─── Input records

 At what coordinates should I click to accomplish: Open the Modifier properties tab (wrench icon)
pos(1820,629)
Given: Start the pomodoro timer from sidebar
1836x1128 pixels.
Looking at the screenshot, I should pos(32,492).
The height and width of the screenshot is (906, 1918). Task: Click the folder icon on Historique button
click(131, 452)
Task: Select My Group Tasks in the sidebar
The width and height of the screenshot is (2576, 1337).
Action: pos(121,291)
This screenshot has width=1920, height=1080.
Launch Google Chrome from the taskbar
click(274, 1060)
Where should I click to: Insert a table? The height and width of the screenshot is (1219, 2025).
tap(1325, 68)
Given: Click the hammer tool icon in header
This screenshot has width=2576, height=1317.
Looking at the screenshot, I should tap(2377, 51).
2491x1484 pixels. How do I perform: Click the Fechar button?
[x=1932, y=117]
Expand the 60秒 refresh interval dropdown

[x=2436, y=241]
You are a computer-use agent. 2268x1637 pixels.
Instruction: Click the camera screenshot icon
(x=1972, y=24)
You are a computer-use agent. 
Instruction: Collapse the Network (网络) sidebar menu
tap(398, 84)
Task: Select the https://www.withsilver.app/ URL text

──────

> Action item:
Write the lines out verbatim, from the one with "Given: Click the hammer tool icon in header" through the last line of the entries, and stop there.

> Answer to this task:
Given: Click the hammer tool icon in header
This screenshot has width=2576, height=1317.
Looking at the screenshot, I should tap(2377, 51).
2491x1484 pixels. How do I perform: Click the Fechar button?
[x=1932, y=117]
Expand the 60秒 refresh interval dropdown

[x=2436, y=241]
You are a computer-use agent. 2268x1637 pixels.
Instruction: Click the camera screenshot icon
(x=1972, y=24)
You are a computer-use agent. 
Instruction: Collapse the Network (网络) sidebar menu
tap(398, 84)
Task: Select the https://www.withsilver.app/ URL text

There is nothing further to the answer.